A recent study evaluated the cumulative incidence of CVD and the clinical features of patients who fulfilled the criteria for any CVD after an initial diagnosis of IPF [PLoS One. 2014;9(4):e94775].

This retrospective review followed 111 consecutive patients with IPF who were diagnosed clinically or underwent surgical lung biopsy between 1990 and 2007 at the Hamamatsu University School of Medicine, Japan. None of the patients fulfilled any of the CVD criteria from the American College of Rheumatology within ≥6 months after IPF diagnosis. The study participants’ medical records were analyzed. Laboratory findings, pulmonary function test results, and bronchoalveolar lavage were obtained at the time of initial diagnosis.

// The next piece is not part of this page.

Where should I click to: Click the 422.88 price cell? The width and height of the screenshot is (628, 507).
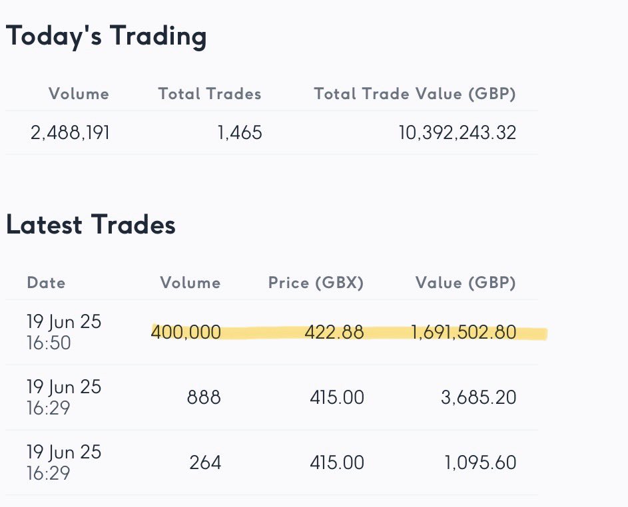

During the observation period, 10 patients (9%) developed CVD. Patients who were more likely to develop CVD were younger and female. Patients who developed CVD more likely had a better prognosis than those with IPF. The mean time until CVD diagnosis was 3.9 years. Of the 10 patients who developed CVD, 4 had rheumatoid arthritis, 4 had microscopic polyangitis, 1 had systemic sclerosis (SSc), and 1 had SSC and Sjogren’s syndrome. The cumulative incidences of CVD at 1, 5, and 10 years were 0.91%, 9.85%, and 15.5%, respectively.

Women with the presence of lymphoid aggregates with germinal centers were significantly associated with the occurrence of CVD in patients initially diagnosed with IPF.

All patients who developed CVD were treated with corticosteroids alone or in combination with immunosuppressive agents after their diagnosis of CVD. Patients with CVD were treated significantly more often than the patients with IPF (P=.01) and had a significantly higher rate of treatment with corticosteroids alone (P=.01; Please see Table below).

The study’s authors noted limitations. The IPF patients in the study were at a relatively early stage of disease progression and had longer survival than patients in other studies on this matter.

The study’s authors concluded that CVD is an important underlying condition in IPF that may have a better prognosis than IPF. The possibility of the development of CVD should remain a consideration in the follow-up treatment of IPF.